ACTION ITEM: Would you count how many lines of the entries below include the word "each"? Give nothing but the number.
··· DATA UNDER STUDY
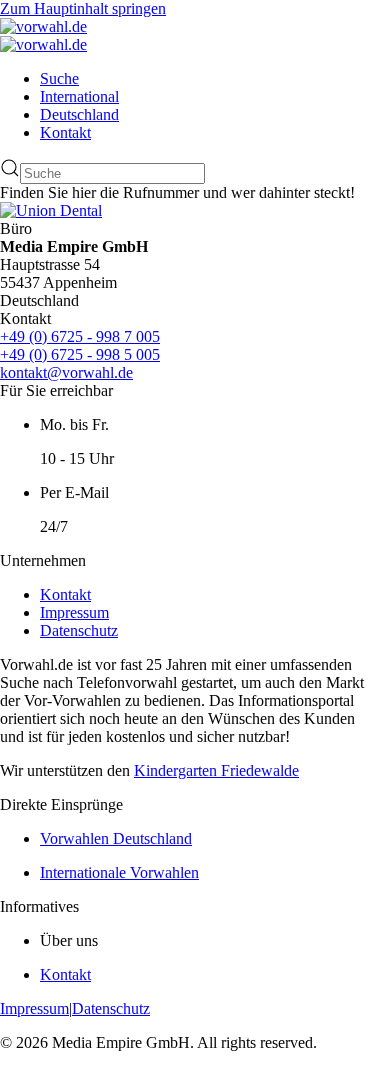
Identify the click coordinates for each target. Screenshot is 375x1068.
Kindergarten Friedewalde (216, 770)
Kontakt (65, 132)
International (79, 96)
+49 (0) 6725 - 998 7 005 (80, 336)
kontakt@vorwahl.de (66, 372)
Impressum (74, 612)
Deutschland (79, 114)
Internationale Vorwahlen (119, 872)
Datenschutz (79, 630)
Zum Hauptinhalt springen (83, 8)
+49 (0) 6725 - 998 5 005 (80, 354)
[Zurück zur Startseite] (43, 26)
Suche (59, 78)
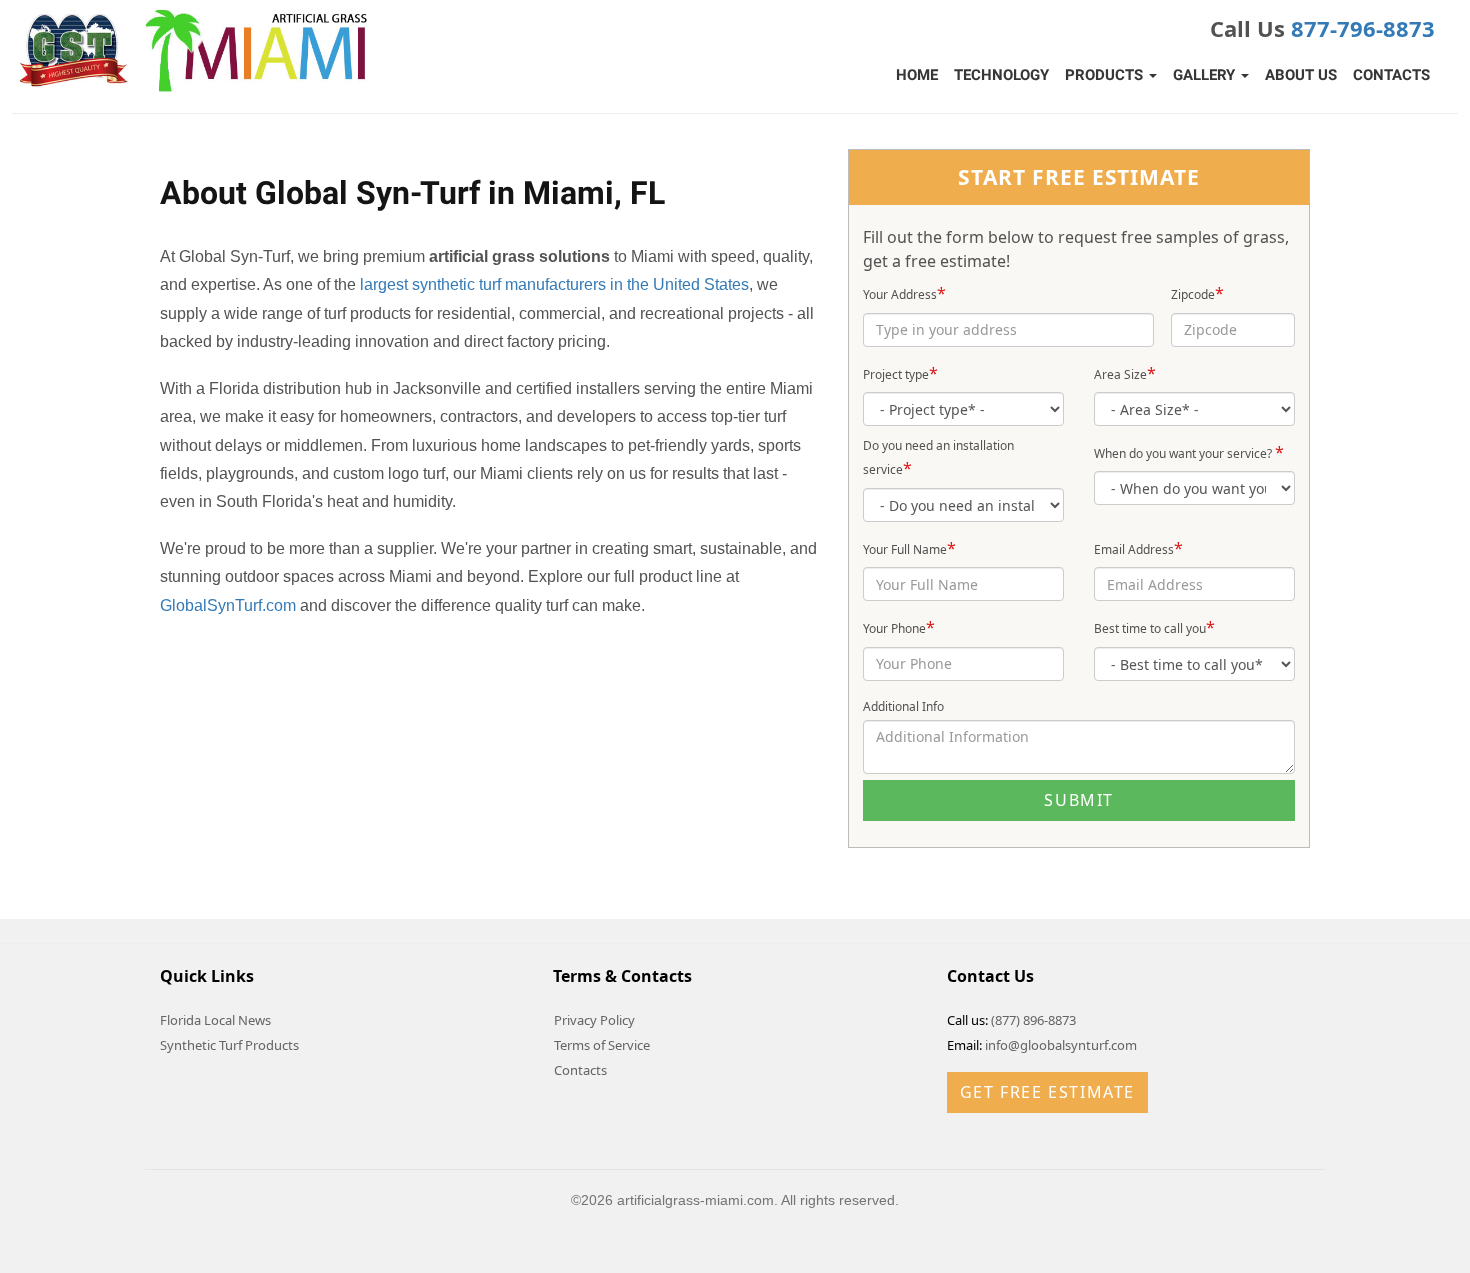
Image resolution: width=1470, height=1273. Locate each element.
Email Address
······
REPLY TO THE TASK: 2